> **Selected passage**
#####

In accordance to the present invention there is provided a method for adaptive congestion control in an InfiniBand (IB) fabric, the fabric including a plurality of transmitting devices that transmit packets of data to a receiving device through a switch, comprising: (a) sending data from at least one transmitting device among the plurality of the transmitting devices via at least one input port of the switch, said data is transferred to an output buffer of an output port of the switch which is connected to the receiving device, (b) monitoring continuously for data congestion in said output buffer of said switch, (c) deducing a value for an initial marking rate (MRi) by a Congestion Control Manager which is included in the switch, (d) determining each pre-determined time period the number of data flows-NF to said output buffer of said switch, (e) calculating a value for an adaptive marking rate (AMR), said value of AMR depends on said value of MRi and on NF, (f) associating a BECN to said marked data by the receiving device and sending said BECN to said transmitting devices from which the data has been sent respectively, and (g) adjusting the data transmitting rate of each of the transmitting devices in accordance to their acceptance of said BECN.

In accordance to the present invention there is provided a switch in an InfiniBand (IB) fabric connecting between a plurality of transmitting devices and at least one receiving device comprising of: (a) a plurality of input ports to which the transmitting devices are connected and at least one output port to which the receiving device is connected, (b) a Congestion Control Manager (CCM) to determine an initial value to a marking rate (MRi), (c) a mechanism which determines at each selected time interval, the number of data flows NF between said plurality of input ports and said at least one output port and which calculates accordingly an adaptive value for said marking rate (AMR), (d) a data packet FECN marker which marks data in accordance to said AMR value, (e) a second mechanism to deliver both marked and unmarked said incoming data packets to said receiving device and, (f) a third mechanism to return a BECN generated due to said marked packets to the transmitting device among said plurality of transmitting devices from which said data packet originated.

In accordance with the present invention there is provided an InfiniBand system for data transfer comprising: (a) at least one transmitting device among a plurality of transmitting devices which transmit data packets, (b) at least one receiving device which receives said transmitted data packets, and (c) at least one switch connecting between said plurality of transmitting device and said at least receiving device, wherein said switch upon detecting data congestion identifies the number of flows NF between said plurality of transmitting devices and said at least one receiving device and marks said incoming data packets with a marking rate having a value of which is inversely proportional to NF.

It is the aim of the present invention to remove congestion efficiently in a data transfer system.

It is an additional aim of the present invention to provide a stable data transfer system.

It is another aim of the present invention to provide a fast data transfer system.

#####

> **Data shown**
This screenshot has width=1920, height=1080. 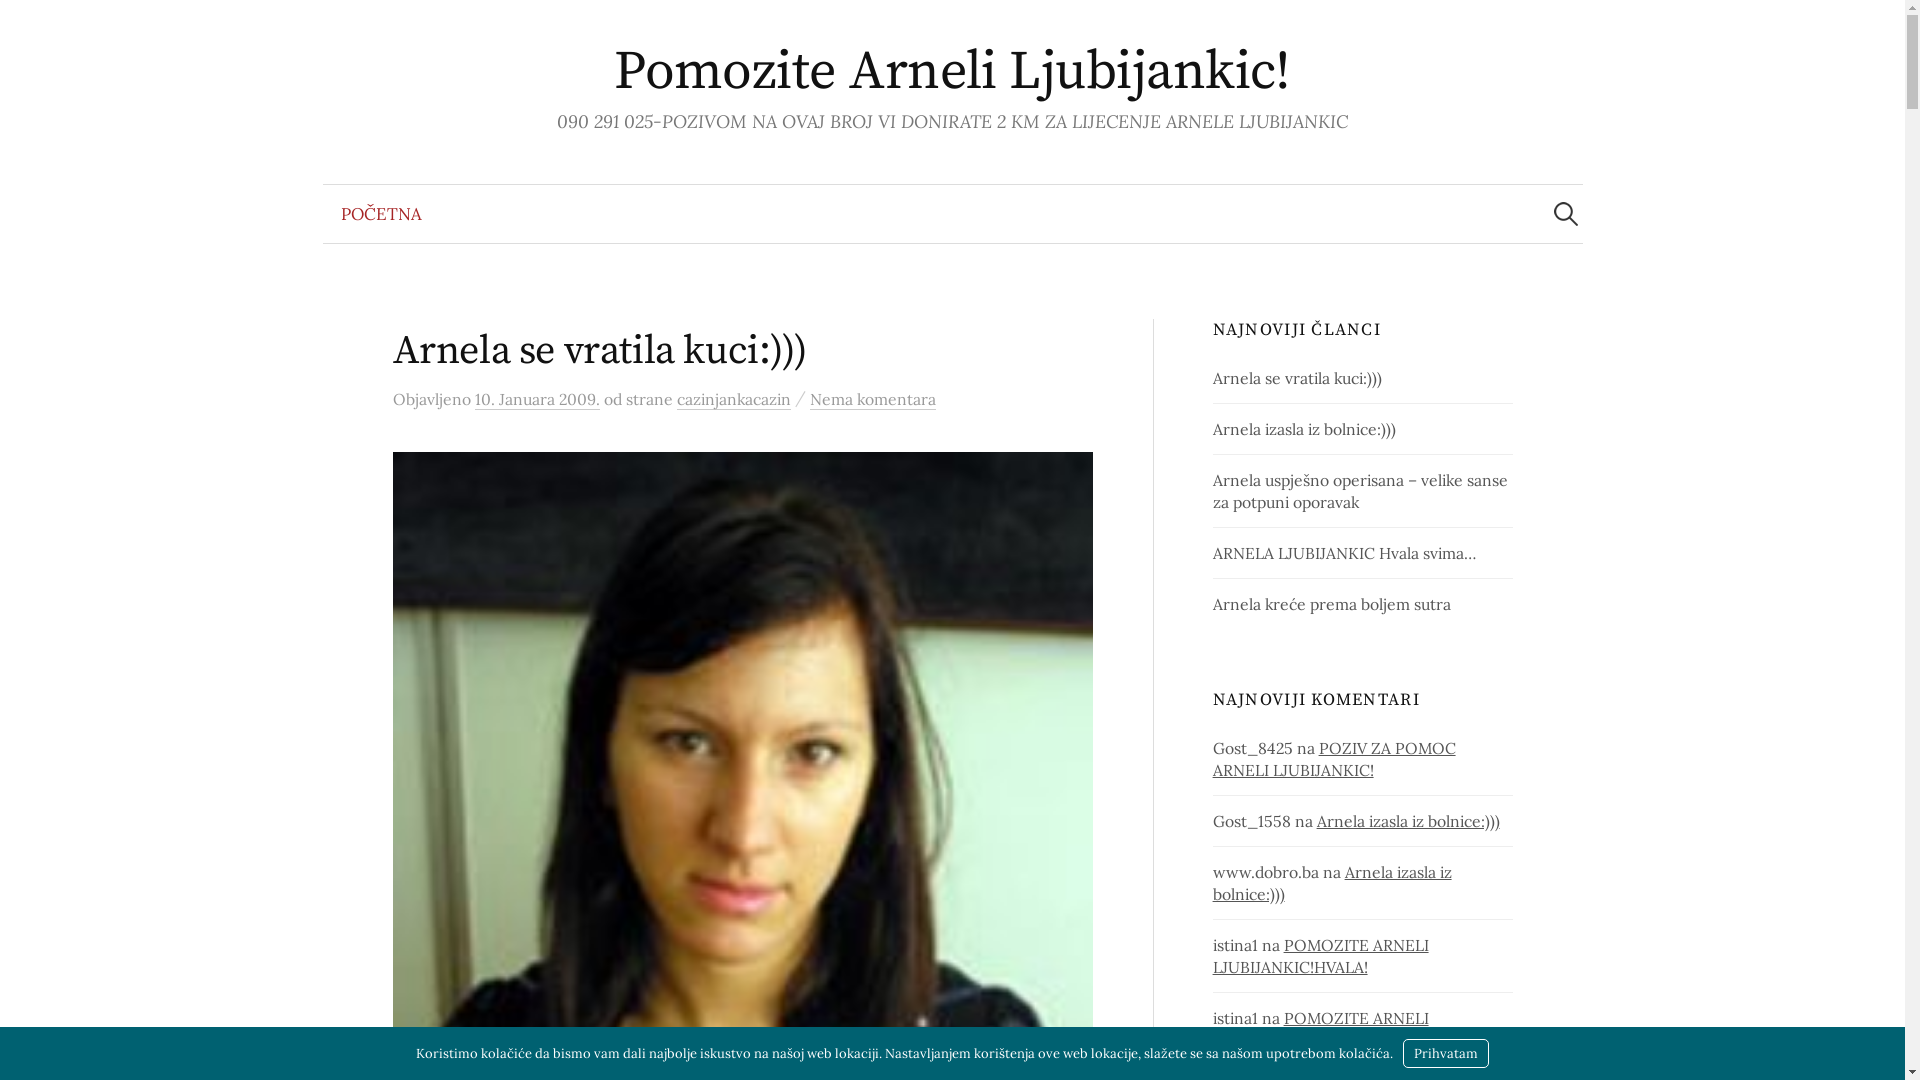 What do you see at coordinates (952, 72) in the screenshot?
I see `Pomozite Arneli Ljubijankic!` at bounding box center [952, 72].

#####

> **What the task asks**
Answer these about the InfiniBand congestion passage:
1. What part inside the switch works out the initial marking rate (MRi)?
2. According to the system description, how does the marking rate relate to NF?
3. Besides removing congestion efficiently, what two other aims are stated?

> **The response**
1. A Congestion Control Manager (CCM).
2. It is inversely proportional to NF.
3. A stable data transfer system and a fast data transfer system.